Sunday, July 06, 2014

Crowning our good... mending our flaws: The American project and "America the beautiful (J. Barry Vaughn, July 6, 2014)


In the Rector’s Forum this summer we are looking at hymns. It may seem like an odd topic. After all, the singing of hymns is of secondary importance, right? They are just the warm up act for the important business of scripture, sermon, and sacrament, aren’t they?

 

That’s exactly why I believe it’s important to think about hymns.

 

Christianity is a singing faith. The New Testament is full of hymns. In Luke’s gospel alone there are three important hymns – the Magnificat or the song that Mary sings when she visits her cousin Elizabeth, the mother of John the Baptist – “My soul doth magnify the Lord and my spirit rejoices in God my Savior”; the “Gloria in Excelsis,” the song that the angels sing when they announce Jesus’ birth to the shepherds – “Glory be to God on high and on earth, peace, good will to men”; and the Nunc Dimittis, “Lord, now lettest thou thy servant go in peace according to thy word”, the song that the aged Simeon sings when he sees the infant Jesus in the temple.

 

Or consider the Book of Revelation. When John is taken up spiritually into heaven he sees and hears the multitudes around God’s throne singing. They even sing a form of the Sanctus, the “Holy, holy, holy,” that we sing every Sunday at the eucharist.

 

It is almost impossible to have a religion without music. Encountering the divine seems to compel us to respond with music.

 

But hymns are boring, right? They are slow and plodding; there’s no syncopation; and they are relics of a bygone era.

 

Not necessarily. I think we do a good job of singing hymns at Christ Church, but there are many different ways of singing hymns.

 

Some hymns are practically jazzy (Here Paul Hesslink, our organist, plays the syncopated version of “A mighty fortress”).

 

But keep in mind that hymns are corporate music. They are meant to be sung by congregations, so the rhythm needs to be fairly simple.

 

I want to encourage all of you to pay more attention to the words that we sing. Our hymnbooks contain some marvelous and often moving poetry.

 

That is why Father Rick and I will be preaching on hymns during the month of July, and the last Sunday of the month we will celebrate three great composers who all wrote music for hymns – Johann Sebastian Bach, George Friedrich Handel, and Henry Purcell.

 

Today I want you to think about one of our national hymns – “America the beautiful”.

 

Wellesley college English professor Katherine Lee Bates wrote the words to “America the Beautiful,” after a trip to the summit of Pike’s Peak in 1893.Bates was an accomplished person. She was the daughter of a Congregationalist minister and graduated from Wellesley in 1880; studied at Oxford in 1890 to 91; and became a full professor at Wellesley in 1893.

Problem to work on: Please pull everything in the hymn sermon from "Or consider the" down to "at the eucharist.", copying it word for word.

Data excerpt:

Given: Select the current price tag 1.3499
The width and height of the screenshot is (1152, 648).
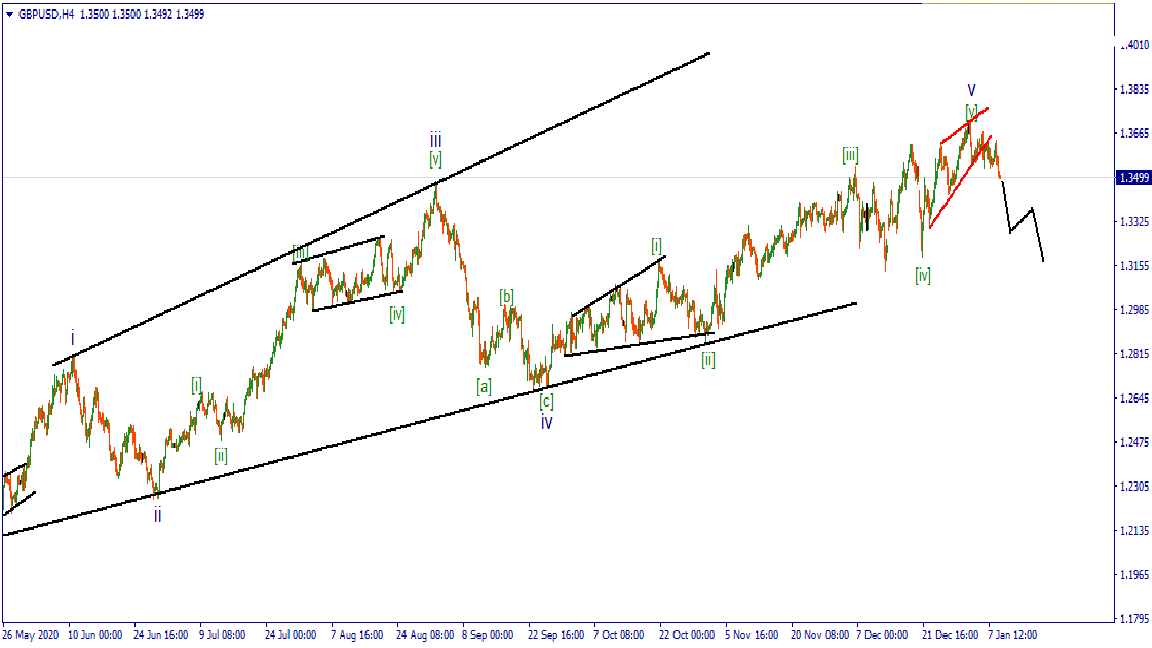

Task answer:
Or consider the Book of Revelation. When John is taken up spiritually into heaven he sees and hears the multitudes around God’s throne singing. They even sing a form of the Sanctus, the “Holy, holy, holy,” that we sing every Sunday at the eucharist.